The more tactics and variations you know, the better. You want a lot of tools in your toolbox. To overuse the metaphor, you do not want to be that person who only has a hammer, so treats everything like a nail. That means trying different approaches on for size where you think they might make sense.

Here are some of the experiment archetypes we discuss in more detail in Testing with Humans:

  • Landing Page: where you create a simple web page (or website) that expresses your value proposition and gives the visitor the ability to express their interest with some sort of call to action.
  • Advertising: paying money to put your value proposition in front of a relevant audience in the form of an ad to see whether people respond/convert.
  • Promotional Material: a variation of an advertising test where you produce some sort of online or offline promotional material to test reactions or generate demand.
  • Pre-selling (including crowd-funding): where you try to book orders before you have built the product.
  • Paper Testing: applying primarily to software and information (data, analysis, media, etc) products, paper tests are where you mock up an example of an application user interface or report and put them in front of a potential customer.
  • Product Prototype: a working version of your product or experience that is built for learning and fast iteration, rather than for robustness or scale.
  • Wizard of Oz: where the customer thinks they are interfacing with a real product (or feature), but where your team provides the service in a manual way, hidden behind the scenes (hence the name).
  • Concierge: where you manually, and overtly, act as the product you eventually want to build (unlike a Wizard of Oz where people are behind the scenes).
  • Pilots: where you put an early version of your product in the hands of your customers, but you scale down the size of the implementation and put a finite time period on the project.
  • Usability: where you check to see if someone can effectively use a product without getting stuck or blocked.

The more you know, the easier it is to choose the right tactic for the right problem, or create variations to learn what you need to learn.

The truth curve that I reference in my books can be reframed as a 2×2 quadrant that pits the believability of information against the speed and cost of that information. In the below image, I sketched an “acceptable zone” in red where you want to spend your time.

You obviously don’t want to do anything too questionable or too costly. Ideally, you choose a tactic with both high speed and high believability, but that’s not always the real world. Sometimes tactics do get big and costly, but one should avoid it and it’s only worth it if you are tackling a really big risk and you think you’ll get believable intel. It’s never a good idea to gather excessively questionable data, even if the methods are efficient, because then you can’t make informed decisions.

Tools in the Toolbox

If it’s good to learn as many variations of both research and experiments, how can you do so? For a quick, practical primer on interviewing your market, read Talking to Humans. In the sequel, Testing with Humans, we have a whole chapter on experiment archetypes.

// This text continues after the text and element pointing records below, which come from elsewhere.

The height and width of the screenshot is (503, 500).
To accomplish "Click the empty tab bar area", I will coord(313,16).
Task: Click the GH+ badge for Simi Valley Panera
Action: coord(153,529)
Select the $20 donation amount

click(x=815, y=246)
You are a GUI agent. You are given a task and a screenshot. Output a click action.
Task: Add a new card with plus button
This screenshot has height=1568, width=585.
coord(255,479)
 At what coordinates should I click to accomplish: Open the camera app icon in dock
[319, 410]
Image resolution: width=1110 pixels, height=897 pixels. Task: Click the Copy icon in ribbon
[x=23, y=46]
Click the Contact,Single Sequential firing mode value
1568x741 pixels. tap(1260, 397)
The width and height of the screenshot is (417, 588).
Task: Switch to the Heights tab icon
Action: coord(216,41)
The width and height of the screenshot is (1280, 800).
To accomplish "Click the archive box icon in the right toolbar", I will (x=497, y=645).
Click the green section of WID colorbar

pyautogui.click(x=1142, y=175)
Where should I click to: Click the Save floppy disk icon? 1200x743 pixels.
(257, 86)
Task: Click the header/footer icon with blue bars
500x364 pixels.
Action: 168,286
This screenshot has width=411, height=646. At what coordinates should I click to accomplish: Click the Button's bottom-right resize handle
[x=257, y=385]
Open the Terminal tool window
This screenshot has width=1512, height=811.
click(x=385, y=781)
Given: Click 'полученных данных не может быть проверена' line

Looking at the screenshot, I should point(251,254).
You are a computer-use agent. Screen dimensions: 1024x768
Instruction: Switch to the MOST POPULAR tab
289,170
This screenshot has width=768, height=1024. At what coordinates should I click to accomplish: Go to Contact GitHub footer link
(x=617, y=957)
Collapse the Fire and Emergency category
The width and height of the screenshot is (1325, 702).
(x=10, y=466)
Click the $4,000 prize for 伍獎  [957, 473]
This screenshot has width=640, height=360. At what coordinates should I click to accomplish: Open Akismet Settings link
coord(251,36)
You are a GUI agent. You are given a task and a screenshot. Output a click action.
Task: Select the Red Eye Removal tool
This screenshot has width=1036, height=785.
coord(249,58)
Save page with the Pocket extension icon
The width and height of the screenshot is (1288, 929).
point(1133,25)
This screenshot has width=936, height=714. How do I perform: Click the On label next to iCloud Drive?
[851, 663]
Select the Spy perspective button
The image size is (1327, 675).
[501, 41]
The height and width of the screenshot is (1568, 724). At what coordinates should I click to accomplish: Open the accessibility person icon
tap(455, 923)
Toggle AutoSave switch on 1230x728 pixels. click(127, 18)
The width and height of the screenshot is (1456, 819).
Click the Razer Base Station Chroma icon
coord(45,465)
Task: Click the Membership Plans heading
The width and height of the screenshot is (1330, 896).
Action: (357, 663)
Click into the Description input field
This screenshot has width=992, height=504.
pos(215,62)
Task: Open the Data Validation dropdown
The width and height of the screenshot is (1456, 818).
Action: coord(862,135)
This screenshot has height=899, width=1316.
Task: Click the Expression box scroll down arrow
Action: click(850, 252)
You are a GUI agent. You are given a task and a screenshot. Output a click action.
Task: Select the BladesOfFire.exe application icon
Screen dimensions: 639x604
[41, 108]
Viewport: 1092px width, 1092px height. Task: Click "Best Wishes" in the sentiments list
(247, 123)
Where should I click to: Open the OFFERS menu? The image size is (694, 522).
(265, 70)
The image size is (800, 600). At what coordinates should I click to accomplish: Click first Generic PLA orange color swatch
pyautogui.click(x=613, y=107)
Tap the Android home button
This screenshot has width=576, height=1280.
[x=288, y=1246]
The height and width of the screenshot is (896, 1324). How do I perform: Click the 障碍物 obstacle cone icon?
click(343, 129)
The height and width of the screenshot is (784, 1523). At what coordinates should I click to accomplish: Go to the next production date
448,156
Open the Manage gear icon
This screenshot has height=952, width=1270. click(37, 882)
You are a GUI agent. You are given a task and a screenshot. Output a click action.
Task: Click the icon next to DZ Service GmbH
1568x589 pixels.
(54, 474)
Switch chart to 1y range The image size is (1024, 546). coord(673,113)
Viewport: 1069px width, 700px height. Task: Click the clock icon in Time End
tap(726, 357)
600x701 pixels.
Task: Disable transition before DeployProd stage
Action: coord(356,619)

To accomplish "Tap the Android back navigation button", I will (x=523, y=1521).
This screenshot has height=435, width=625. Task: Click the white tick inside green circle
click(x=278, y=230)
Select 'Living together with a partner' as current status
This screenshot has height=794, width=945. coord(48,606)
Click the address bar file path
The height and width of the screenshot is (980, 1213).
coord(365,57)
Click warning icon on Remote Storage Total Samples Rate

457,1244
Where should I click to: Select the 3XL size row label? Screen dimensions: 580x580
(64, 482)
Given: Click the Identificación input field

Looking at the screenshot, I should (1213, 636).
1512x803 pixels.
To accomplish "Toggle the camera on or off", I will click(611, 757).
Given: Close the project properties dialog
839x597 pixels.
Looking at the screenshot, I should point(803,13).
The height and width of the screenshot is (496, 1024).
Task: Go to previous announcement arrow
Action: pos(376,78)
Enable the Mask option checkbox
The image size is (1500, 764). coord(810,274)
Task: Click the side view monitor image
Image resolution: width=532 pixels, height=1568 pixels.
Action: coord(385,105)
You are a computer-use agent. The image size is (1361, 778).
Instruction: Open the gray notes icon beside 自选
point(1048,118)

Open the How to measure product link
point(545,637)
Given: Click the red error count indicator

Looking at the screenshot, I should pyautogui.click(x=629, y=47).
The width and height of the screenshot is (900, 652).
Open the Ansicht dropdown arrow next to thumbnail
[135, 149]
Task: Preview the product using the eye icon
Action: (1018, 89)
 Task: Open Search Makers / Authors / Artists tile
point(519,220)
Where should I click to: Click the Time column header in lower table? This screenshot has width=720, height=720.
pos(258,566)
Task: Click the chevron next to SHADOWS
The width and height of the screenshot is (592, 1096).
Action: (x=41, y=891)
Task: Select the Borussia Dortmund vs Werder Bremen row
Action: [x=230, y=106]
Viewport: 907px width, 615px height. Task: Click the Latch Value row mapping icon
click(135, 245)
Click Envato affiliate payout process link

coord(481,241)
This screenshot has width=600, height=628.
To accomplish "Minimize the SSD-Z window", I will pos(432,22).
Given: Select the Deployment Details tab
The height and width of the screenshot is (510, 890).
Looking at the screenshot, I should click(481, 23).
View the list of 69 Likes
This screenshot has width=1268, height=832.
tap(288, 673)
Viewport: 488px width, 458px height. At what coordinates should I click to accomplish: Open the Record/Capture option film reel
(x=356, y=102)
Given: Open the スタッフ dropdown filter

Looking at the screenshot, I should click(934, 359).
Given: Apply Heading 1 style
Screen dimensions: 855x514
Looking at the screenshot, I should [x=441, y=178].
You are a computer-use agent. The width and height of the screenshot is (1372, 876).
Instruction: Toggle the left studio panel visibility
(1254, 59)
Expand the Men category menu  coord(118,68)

There are also many blog posts from folks in the lean startup community.

Going further, I highly recommend looking across different disciplines. Entrepreneurs should try to learn from the design community, and designers should try to learn from the lean startup community.

If you’re interested in learning more from the design community, check out Erika Hall’s Just Enough Research and the many books from Rosenfeld Media (in particular authors like Tomer Sharon and Steve Portigal). You can also get good ideas from the growth hacking community, but just be clear about whether your goal is to learn something or to drive a number.